Now, lest you think that there were just agencies that night, well you had other great entities such as the Kalamazoo Council for the Handicapped, the Kalamazoo "Federation of the Blind" (the local ACB affiliate), the Handicapped Student Services at Western Michigan University, et cetera. But there was no organization or teamwork. The night was lost. As I said, the rehab agency structure holds full and complete sway here in Kalamazoo, and the general public thinks it's normal. The rehab center never discusses the organized blind movement. But after you have been run through the system, you get invited to the ACB meetings where you get free dinners.

The blind of Kalamazoo are taught to be completely submissive. "Do as you're told, we know what's best for you," is the order of the day. Even though the general public thinks we can't get and hold jobs, they think it miraculous that we can get to the interview "all by ourselves." They probably think that the agency had something to do with that, too. And when you compare the rehab center's "Job Readiness" program and the NFB's "Job Opportunities for the Blind" program, there is simply no comparison at all.

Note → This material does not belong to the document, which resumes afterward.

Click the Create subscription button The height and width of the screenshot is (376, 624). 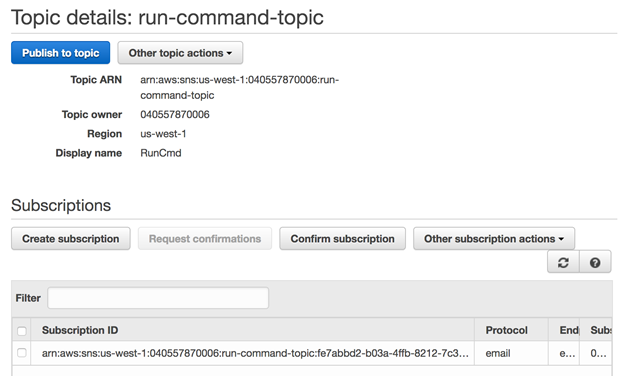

Now lest after reading all this you think that Kalamazoo was a complete waste of time, you're wrong. It has taught me a great deal. And, believe it or not, Kalamazoo has taught me to love and more deeply appreciate the NFB and its philosophy. If anyone should ask me "Why the National Federation of the Blind," I have just one word for an answer: KALAMAZOO.

And what does the agency structure use to "drug" the blind of this town? They don't need to use chemicals or anything that toxic. They have a better solution. It's called RECREATION. Did you know, for example, that in the blind rehab program at Western they even teach "Recreational Therapy" as a class? It's true. The blind aren't supposed to work or lead normal lives. But they are strongly encouraged to play beeper ball, goal ball, go swimming and bowling, et cetera. Nothing wrong with sports. However, when the agency structure promotes (and the general public believes in) recreation for the blind and virtually nothing else, you have a very big problem.

But this lonely Federationist missionary thanks the Lord for the NFB. Without the NFB I don't know where I would be. I don't know how long I could hold out. Thank you, Kalamazoo. Thank you for making me a more dedicated Federationist. Thank you for giving me friends, not only in town but especially friends within the NFB who really care. One of these days the National Federation of the Blind will come into Kalamazoo. Several people will probably move here for various reasons; and when they do, this town will never be the same. It's been eight years of struggle and pain. But, thanks to the National Federation and its guiding spirit, I can say with Dr. Jernigan, "I know who I am, and I'll never go back."